A la demande de la ministre de la Cohésion des territoires et des Relations avec les collectivités, les auteurs de ce rapport ont ainsi recensé « les prérogatives réglementaires qui pourraient être conférées aux collectivités territoriales »  et identifié « les conditions nécessaires pour qu'elles puissent assumer pleinement ces responsabilités ». 

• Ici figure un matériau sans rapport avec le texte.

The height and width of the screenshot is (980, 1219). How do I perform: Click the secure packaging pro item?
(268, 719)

Un concept « encore flou » 

Ils expliquent, tout d’abord, que ce concept de pouvoir réglementaire local reste « encore flou pour beaucoup de praticiens du local »  et soulignent « la difficulté (...) réelle à déterminer précisément les règles nouvelles qui pourraient être définies au niveau territorial ». Alors même que « le pouvoir de fixer des normes générales et impersonnelles est au cœur de l’exercice des compétences des collectivités qui y recourent quasi quotidiennement sans avoir pleinement conscience de son usage ».  
Ils rappellent ainsi que cette prérogative couvre un champ très large : que ce soit la réglementation de l’usage d’un espace (avec le plan local d’urbanisme ou le règlement de voirie), la définition des modalités d’action de la collectivité (comme le règlement d’aides économiques), l’organisation d’un service public (comme le règlement d’assainissement) ou encore le fonctionnement interne (avec le règlement d’une assemblée). 
Un « paradoxe »  qui s’explique, selon eux, par « la difficulté des collectivités à appréhender comme un véritable pouvoir des prérogatives fortement encadrées au niveau national par la loi (...) et remises en cause par les interventions d’autorités normatives supra locales (l’État, au premier chef, mais aussi, le droit de l’Union européenne, les recommandations des autorités de régulation) ». Une difficulté qui tiendrait, « aussi et surtout, au fait que les collectivités raisonnent moins en termes de compétences, que de projets ». 
Et si « l’extension du pouvoir réglementaire local semble attendue par les représentants des collectivités territoriales au niveau national », observe l’IGA, elle constate également que « cette adhésion de principe est tempérée par une réelle difficulté des acteurs centraux comme locaux à identifier des leviers d’évolution ».  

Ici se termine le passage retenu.